"Antifragility is a property of systems that increase in capability, resilience, or robustness as a result of stressors, shocks, volatility, noise, mistakes, faults, attacks, or failures. It is a concept developed by Professor Nassim Nicholas Taleb in his book, Antifragile." ~ https://en.wikipedia.org/wiki/Antifragility
Nature has many examples of anti-fragility. Historically, organisms that prove to be the most antifragile lived on to reproduce. Closer to home: Stressors for humans can produce greater strength or resilence. If it doesn't kill us. Some examples:
Jim has worked the same job for 15 years. He's a senior editor at a newspaper. He makes $4,800 per month. After paying mortgage, taxes, insurance, bills, and food, he usually manages to put a bit into a meager savings account. Although Jim's mortgage is decades from being paid off, he feels a sense of security because he "owns" his house, has a steady job, and his credit cards are paid off.
Sally has been driving for Uber for a year. Her income is highly volatile. Some months she makes as little as $2,500. Other months, if she pushes herself hard, she makes as much as $5,000. She owns no land and rents a modest apartment. Sally's health insurance covers catastrophic only. Sally's "savings" is a $3,000 buffer in case of unforseen problems. Like Jim, she also has no credit card debt. She puts extra money every month into buying silver rounds, Bitcoin, and other cryptocurrencies. In her first year she has managed to spend $1,500 on silver rounds that she keeps in a safe and $4,000 on crypto. Because of the explosion of bitcoin, et al, her investment has grown to over $23,000.
Who is leading a less fragile life? How do we know? When unexpected problems occur, we look at whose lifestyle can most easily flow with the changes. What happens when Jim's newspaper goes out of business because of competition from Internet media? What happens if Sally loses her job, gets sick, or her car breaks down?
Megan's parents - as all parents do - want the best for their daughter. They were always there to keep her from getting hurt, physically and emotionally. In fact, they kept such a vigilant watch over her that - at age ten - she has never eaten dirt, never been stung by a bee, never been teased by other kids, never walked to school, never fallen off a bike (wasn't allowed to learn to ride), never spent the night at a friend's house, and never had chicken pox or measles.

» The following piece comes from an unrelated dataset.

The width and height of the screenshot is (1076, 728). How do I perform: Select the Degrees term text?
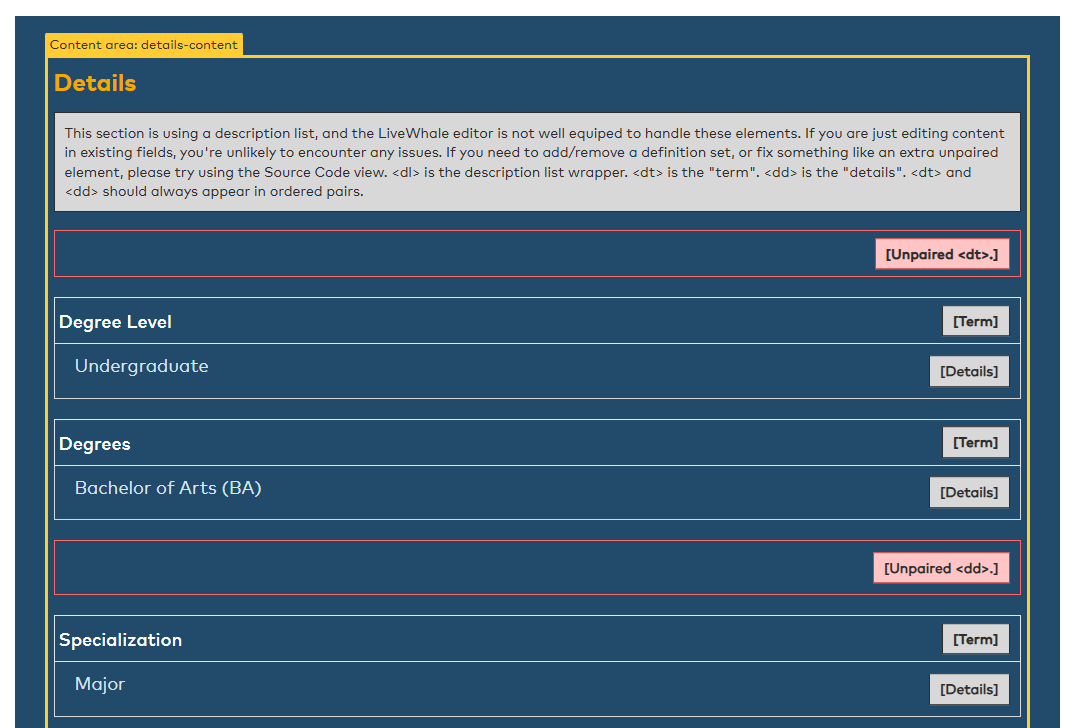coord(95,444)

Timmy's parents cringe whenever they see him fall and skin a knee but they take solace in knowing he learned a valuable lesson. They held back as much as is practical from restricting his actions. It was difficult because there are no guarantees. A fall on concrete can lead to some scrapes or a broken skull. Not fun for any parent to imagine. For the parents, this hands-off approach initially required a huge amount of patience and self-discipline. Over time, as Timmy's lessons accumulated, so did his knowledge, dexterity, confidence, and anti-fragility. This led to his parents feeling even more confident in Timmy's ability to survive the media-inspired bogeymen of our era.

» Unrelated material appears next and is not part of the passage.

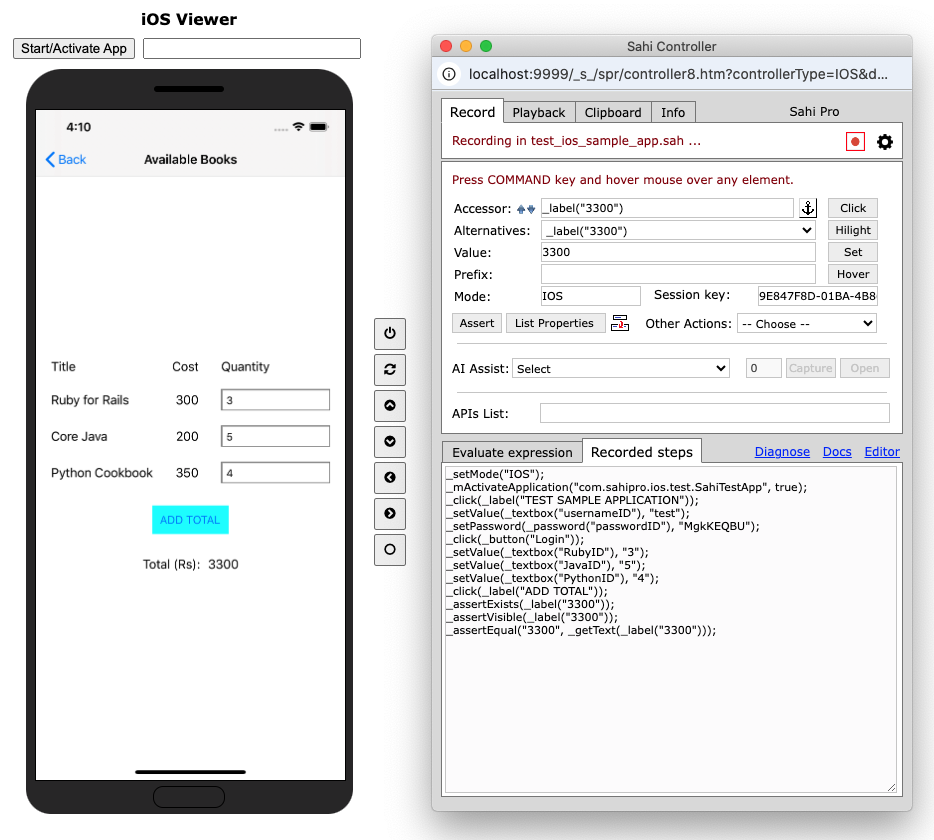Open the Other Actions dropdown

coord(806,324)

Which of these children will grow up to have a strong sense of empathy for their fellow humans and the ability to weather the worst of storms that a person can experience?
Formed in 1908, GM was the largest automobile manufacturer from 1931 through 2007. From government protectionism via tax breaks, bailouts, and tariffs on foreign imports, General Motors has been the beneficiary of decades of support. In 2009 they filed bankruptcy and were reborn. After that, the US Treasury bailed GM out to the tune of $49.5 billion.
Netflix is an entertainment company founded in 1997. The company culture at Netflix is laissez faire. Employees are highly self directed and free to take time off whenever they want, provided they excel at their work. The company actually has software running that randomly takes down their own servers nationwide, in order to keep their support personnel on their toes.
The fragility and anti-fragility in these cases is pretty obvious, right? By protecting GM, the government has incentivized the company to not trim the fat. On the flip side, we can all see the success of Netflix. Did Netflix become successful soley because of their commitment to antifragility? Probably not, given just how innovative their "stay on your couch" model has been. But their antifragile-creating practices mentioned above sure haven't hurt them!
Humans are at the top of the food chain for a reason. We are nature's greatest success on this planet. Listen to your instincts. You were built to be antifragile!
In what ways are you leading an antifragile life?